==== Texte support

A. La consécration judiciaire d’une faute comportementale grave
Le juge de l’excès de pouvoir s’est livré à une analyse méticuleuse des éléments du dossier pour s’assurer de l’exactitude matérielle des faits. Il relève que l’administration produisait de nombreuses pièces concordantes, telles que des témoignages, des mains courantes, des courriers et des rapports circonstanciés, qui établissaient la réalité d’un comportement conflictuel, injurieux et dénigrant de la part du praticien. La cour souligne que ces agissements ne se limitaient pas à des tensions interpersonnelles, mais avaient des conséquences directes sur l’organisation du service et la prise en charge des patients.
L’arrêt met en exergue le fait que le comportement du praticien l’a conduit à « mettre en péril la continuité des soins prodigués aux enfants pris en charge et finalement la sécurité de ces derniers ». Cette formule est déterminante : elle déplace le cœur du litige du simple conflit de personnes vers la mise en danger du service public fondamental de santé. Face à cette gravité, la cour estime que les attestations produites par le requérant ou l’argument tiré de son surmenage ne suffisent pas à « infirmer la réalité de l’ensemble des nombreux comportements » reprochés. En qualifiant ces faits de fautes, le juge confirme que les obligations déontologiques et statutaires d’un agent public incluent un devoir de collaboration et de respect qui est indissociable de la mission de service public.

========
==== Données fournies

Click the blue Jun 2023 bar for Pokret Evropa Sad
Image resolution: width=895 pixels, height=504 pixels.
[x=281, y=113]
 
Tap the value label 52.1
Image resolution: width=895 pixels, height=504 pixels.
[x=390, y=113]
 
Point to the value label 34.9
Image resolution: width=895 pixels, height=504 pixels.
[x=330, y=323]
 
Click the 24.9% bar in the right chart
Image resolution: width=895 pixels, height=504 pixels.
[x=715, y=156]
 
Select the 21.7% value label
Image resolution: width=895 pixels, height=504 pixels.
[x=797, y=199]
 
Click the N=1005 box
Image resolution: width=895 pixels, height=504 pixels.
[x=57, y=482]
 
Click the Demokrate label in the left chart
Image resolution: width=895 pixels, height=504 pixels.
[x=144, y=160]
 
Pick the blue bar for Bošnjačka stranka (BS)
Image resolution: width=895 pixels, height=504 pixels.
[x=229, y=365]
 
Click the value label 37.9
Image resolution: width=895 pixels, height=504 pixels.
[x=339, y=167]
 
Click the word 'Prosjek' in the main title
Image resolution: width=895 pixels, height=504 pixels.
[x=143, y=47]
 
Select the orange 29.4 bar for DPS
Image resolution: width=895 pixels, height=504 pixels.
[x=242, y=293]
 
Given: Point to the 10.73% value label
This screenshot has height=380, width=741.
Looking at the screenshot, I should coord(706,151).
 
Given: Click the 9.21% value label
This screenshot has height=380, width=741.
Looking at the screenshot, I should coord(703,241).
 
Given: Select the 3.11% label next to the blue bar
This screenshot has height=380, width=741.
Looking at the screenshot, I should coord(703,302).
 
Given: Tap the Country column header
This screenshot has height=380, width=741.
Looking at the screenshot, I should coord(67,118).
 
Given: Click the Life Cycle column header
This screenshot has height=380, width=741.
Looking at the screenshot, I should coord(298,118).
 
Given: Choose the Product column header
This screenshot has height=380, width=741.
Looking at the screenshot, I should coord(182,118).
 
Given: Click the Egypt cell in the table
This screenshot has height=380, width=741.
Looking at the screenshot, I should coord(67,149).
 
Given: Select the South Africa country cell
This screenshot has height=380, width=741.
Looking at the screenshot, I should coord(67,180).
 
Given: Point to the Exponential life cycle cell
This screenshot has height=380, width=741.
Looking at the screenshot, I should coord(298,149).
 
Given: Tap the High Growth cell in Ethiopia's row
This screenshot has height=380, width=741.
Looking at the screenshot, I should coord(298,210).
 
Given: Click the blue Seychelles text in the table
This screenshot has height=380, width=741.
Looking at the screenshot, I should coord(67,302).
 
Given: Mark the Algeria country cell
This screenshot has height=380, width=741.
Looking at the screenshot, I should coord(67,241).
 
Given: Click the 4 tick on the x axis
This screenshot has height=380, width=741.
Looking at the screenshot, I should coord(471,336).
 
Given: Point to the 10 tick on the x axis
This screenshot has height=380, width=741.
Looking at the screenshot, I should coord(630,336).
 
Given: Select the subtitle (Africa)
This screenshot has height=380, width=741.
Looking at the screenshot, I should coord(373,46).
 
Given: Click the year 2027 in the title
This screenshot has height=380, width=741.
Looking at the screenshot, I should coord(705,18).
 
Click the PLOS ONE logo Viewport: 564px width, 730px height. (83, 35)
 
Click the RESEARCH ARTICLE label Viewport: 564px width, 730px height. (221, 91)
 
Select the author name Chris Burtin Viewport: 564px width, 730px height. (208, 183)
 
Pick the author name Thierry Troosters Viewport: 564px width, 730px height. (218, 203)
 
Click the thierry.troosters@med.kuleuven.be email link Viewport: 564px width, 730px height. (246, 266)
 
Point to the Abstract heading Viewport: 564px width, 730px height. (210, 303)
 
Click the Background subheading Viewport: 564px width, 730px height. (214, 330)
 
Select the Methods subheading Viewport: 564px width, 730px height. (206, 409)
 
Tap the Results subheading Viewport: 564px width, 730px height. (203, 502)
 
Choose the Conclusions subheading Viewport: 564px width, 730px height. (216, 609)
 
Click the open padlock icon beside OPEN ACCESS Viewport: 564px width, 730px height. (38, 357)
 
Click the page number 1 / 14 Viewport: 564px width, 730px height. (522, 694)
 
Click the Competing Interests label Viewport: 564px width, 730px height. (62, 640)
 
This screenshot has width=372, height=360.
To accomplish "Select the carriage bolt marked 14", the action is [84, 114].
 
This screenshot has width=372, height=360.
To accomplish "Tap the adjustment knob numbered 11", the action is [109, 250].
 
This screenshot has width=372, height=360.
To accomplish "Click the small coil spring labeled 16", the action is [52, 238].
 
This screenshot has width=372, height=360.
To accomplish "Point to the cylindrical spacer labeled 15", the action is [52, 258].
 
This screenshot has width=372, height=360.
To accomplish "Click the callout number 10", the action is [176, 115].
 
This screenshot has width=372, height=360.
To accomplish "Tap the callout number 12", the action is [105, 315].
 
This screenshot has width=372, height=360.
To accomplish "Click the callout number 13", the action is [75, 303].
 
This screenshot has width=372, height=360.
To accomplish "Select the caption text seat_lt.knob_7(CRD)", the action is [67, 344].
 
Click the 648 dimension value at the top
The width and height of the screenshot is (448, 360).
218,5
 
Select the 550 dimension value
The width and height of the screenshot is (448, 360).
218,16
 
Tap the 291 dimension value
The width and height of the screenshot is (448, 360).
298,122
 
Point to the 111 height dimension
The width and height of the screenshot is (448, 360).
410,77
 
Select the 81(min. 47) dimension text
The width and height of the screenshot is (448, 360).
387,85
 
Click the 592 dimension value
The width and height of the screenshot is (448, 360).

========

# Consignes:
A. D'après le texte sur la faute du praticien, qu'est-ce que le comportement de celui-ci a mis en péril ?
B. Poursuivez le texte sur la faute du praticien à la suite de sa dernière phrase.
Les lignes ne servent pas pour cet exercice.

# Corrigé:
A. La continuité des soins prodigués aux enfants pris en charge et, finalement, leur sécurité.

B.
B. La justification de la révocation comme sanction ultime et proportionnée
Le contrôle de la proportionnalité de la sanction constitue le point d’orgue du raisonnement du juge. Pour conclure que la révocation n’était pas manifestement disproportionnée, la cour s’appuie sur un faisceau d’indices. Elle prend en compte non seulement la gravité intrinsèque des faits, mais aussi leur caractère « réitéré » et leur inscription sur une « longue période ». Cet élément temporel est crucial, car il démontre que le comportement de l’agent n’était pas un écart ponctuel mais un trait structurel de sa manière de servir.
De plus, le juge relève l’échec des mesures antérieures. Le praticien avait en effet déjà fait l’objet d’une première sanction de blâme et d’une réaffectation, sans que cela ne modifie son comportement. La révocation apparaît alors comme l’ultime recours face à un agent dont le maintien en fonction est devenu incompatible avec le bon fonctionnement du service. Enfin, la cour note que les écrits du requérant, « largement exonératoire de sa responsabilité », ne traduisaient pas de réelle prise de conscience des risques induits par son attitude. Dans ces conditions, elle estime que l’autorité disciplinaire a prononcé « une sanction adaptée, nécessaire et proportionnée, exempte d’erreur d’appréciation ». La décision de révocation est ainsi validée non comme une simple punition, mais comme une mesure de protection du service public et de ses usagers.